I have chosen a program that brings me great joy, coupled with aching poignancy. With two exceptions, the pieces represent a smattering of the last eleven years’ worth of programs. Songs of a winter’s night, they are works of stunning beauty, energy, and profound meaning. To anchor the program, we give you a three-movement cantata that is old in spirit but new to us – Johann Christoph Friedrich Bach’s marvelous setting of Wachet auf, ruft uns die Stimme (Awake, the voice calls to us), BWV 140, also known as “Sleepers Wake!” The fifth son of Johann Sebastian, J.C.F. Bach creates a glorious and unique rendering of his father’s famous chorale, full of energy, movement, and good contrapuntal cheer.

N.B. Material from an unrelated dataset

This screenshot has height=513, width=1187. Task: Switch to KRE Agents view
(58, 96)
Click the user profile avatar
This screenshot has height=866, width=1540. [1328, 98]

Our concert opener is a beautiful work that quietly pulls us out of the lull of the last two years. Brittany Betts, ensemble member and emerging superstar composer, gives us Do You Hear Me? – a piece she lovingly calls “a song of victory after a pandemic-sized silence.” What better way to begin anew? The concert also features smaller works by favorite composers Morten Lauridsen, Samuel Barber, Randall Thompson, and Alice Parker. The title of our concert, Tread Softly, comes from a gorgeous work by Z. Randall Stroope: The Cloths of Heaven. It is a delicious setting of William Butler Yeats’ poem “Aedh Wishes for the Cloths of Heaven.” The poet reminds us of the fragility of relationships and the nobility of dreams; he nudges us, gently, to “tread softly.”
We are grateful to be with you once again. May the holiday season bring you peace and renewal.